The NATO Defense College has released a new research paper discussing the potential for a Russian attack in Central Asia, specifically Kazakhstan. Written by Dr. Zhulduz Baizakova, Visiting Research Scholar at the Near East South Asia Center for Strategic Studies in National Defense University, and Roger McDermott, Senior Fellow in Eurasian Military Studies at Washington’s Jamestown Foundation, the paper aims to assess Russia’s intentions in Central Asia and the probability for aggression in the region. This issue has been of particular concern since Russia’s illegal annexation of Crimea, and the subsequent war in Ukraine.
According to the paper, there are several reasons why Kazakhstan may appear to be under threat: Firstly, Kazakhstan is the only state in Central Asia bordering Russia. Secondly, the border between both countries is the longest in the world (7,590km). Thirdly, ethnic Russians account for over 21% of the population, and live in northern areas close to the border. In light of these facts, the authors suggest that Central Asia may become an “unofficial battlespace” for influence between Russia and the West. However, a closer look at the relationship between Kazakhstan and Russia reveals the unlikelihood of such a situation.
To evaluate the validity of the threat, the authors examine the Central Asian response to the Ukraine crisis. They argue that while each state has demonstrated its own unique response to the events in Crimea, the general response has been passive, with Central Asian governments non-committal to the events.
Moreover, Kazakhstan differs greatly from Ukraine in its social and political situation, presenting a solid-foundation to build on. For instance, Kazakhstan has adopted no new legislation concerning its ethnic Russian minorities and, unlike other countries in Central Asia, has never had serious inter-ethnic conflict.
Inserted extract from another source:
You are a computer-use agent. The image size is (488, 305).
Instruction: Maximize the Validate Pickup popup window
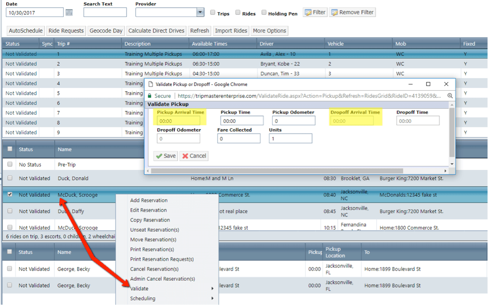[x=428, y=84]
Russian nationalism is also not deep-rooted in the country, and ethnic Russians are treated better in Kazakhstan than in the Baltic States. This decreases the probability of a Russian invasion as, according to a recent NATO draft, protecting its citizens abroad is a top priority for Russian security and defence goals.
Vladimir Putin has further reiterated the differences from Ukraine, referring to Kazakhstan as Russia’s “closest strategic ally and partner” and praising Nursultan Nazarbayev’s leadership of the country. In fact, the most convincing evidence the authors present in support of their thesis is the impracticality of a Russian attack in Kazakhstan. Russia’s actions in Crimea in 2013-2014 were dependent on the existence of the Black Sea Fleet base in Sevastopol, and occurred with a weak government in Kyiv. Enacting a similar manoeuvre in Central Asia would simply not be possible given the absence of a large enough military base to operate from and the support of the local populace for the Kazak government. Russia and Kazakhstan are also defence and security allies, and share mutual economic interests.
Overall, Baizakova and McDermott present a well-argued piece that outlines why a Russian attack on Kazakhstan and the Central Asia region is not only unlikely, but also unfeasible. While the proximity of Kazakhstan to Russia may be an initial cause for concern, a closer examination of the Kazak population, foreign policy, and Russian agenda eradicates this fear.
Given the authors’ backgrounds and nature of the topic, the paper serves as a relevant resource for military and diplomatic personnel seeking to make sense of Russia’s intentions in the near-abroad and possibly elsewhere. This research can also aid those tasked with policymaking and risk assessment involving the region, and extinguishes another fear for international leaders and organizations regarding Russia. As the war in Donbass and Russian airstrikes in Syria continue, it is important that NATO and Western diplomatic and military focus do not stray over an unwarranted threat.
Baizakova and McDermott provide readers with a potent reminder that scaremongering by the media should not be taken at face value. Although Kazakhstan is a NATO partner, it remains on good terms with Russia, successfully pursuing a policy that appeals to both allies at opposing ends of the spectrum. The paper concludes that the West must look at why Astana and Moscow have such a strong relationship and see if it can be a potential bridge to ease tensions and future confrontations.